April 21, 2010

iPhone: Subviews in UIButtons block the touch, unless...

If you add a UIView or other UIView subclass to a UIButton, the UIView object will block touches/clicks on the UIButton. There's a simple fix to ensure that subviews in your UIButton don't interfere. In the following case, I have a subclass of UIView that loads an image from the web (WebImage), that's created inside a subclass of UIButton:
WebImage *thumb = [[WebImage alloc] initWithFrame:CGRectMake(1, 1, 94, 94) andImageUrl:@"http://mysite.com/thumbnail.png"];
[self addSubview:thumb];
thumb.userInteractionEnabled = NO;
thumb.exclusiveTouch = NO;
[thumb release]; 
All you need to do is set userInteractionEnabled and exclusiveTouch to NO or FALSE, and the subview will no longer block your button.

April 19, 2010

iPhone: You can't have a UIView subclass named "WebView"

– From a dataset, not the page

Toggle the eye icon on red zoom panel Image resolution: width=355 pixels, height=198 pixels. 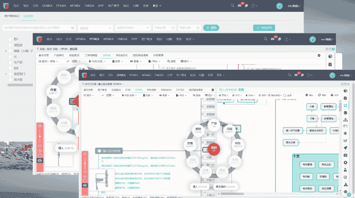[85, 185]

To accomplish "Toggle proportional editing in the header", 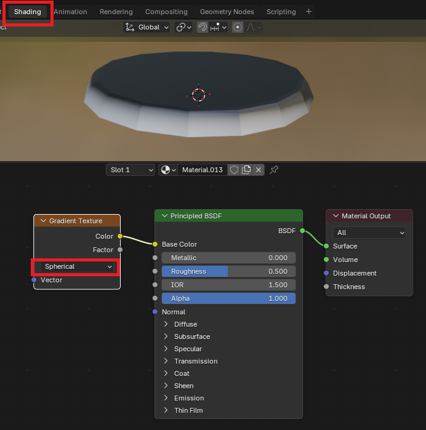I will click(x=238, y=27).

Good lord, this wasted half a day. I was creating a UIView subclass to hold a UIWebView, and named it "WebView". Not too abstract, right? I kept getting the following cryptic error:
*** -[WebView _isAncestorOfFirstResponder]: unrecognized selector sent to instance 0x463a7b0
*** Terminating app due to uncaught exception 'NSInvalidArgumentException', reason: '*** -[WebView _isAncestorOfFirstResponder]: unrecognized selector sent to instance 0x463a7b0'
I renamed my class "WebViewView" and no more errors. Thanks for the shitty error messages Apple!

April 14, 2010

iPhone/iTouch/iPad: Check for the ability to make a phone call

I came across a situation where I wanted to lay out different buttons in case the iDevice (iPod Touch or iPad) can run my app, but can't make a phone call. The iPhone will display a "Call Store" button, but other devices won't. For a simple check, look at the following code, which checks for the device name, and looks for "iPhone" at the beginning of the string. It's a very simple implementation, but I didn't need further detection functionality for this project.
// check iDevice model for calling capability and initially assume it's an iPhone
NSString *model= [[UIDevice currentDevice] model];
BOOL canMakeCalls = YES;
//model = @"iTouch"; // manual test for non-iPhones in simulator
if ( ![model hasPrefix:@"iPhone"] ) canMakeCalls = NO;
[model release];
Then you can conditionally display or disable UI elements depending on whether it's for the iPhone only. This can obviously be customized further and more robustly, but for something quick and easy, I hope you find it useful. Check out this blog for a much more detailed detection class.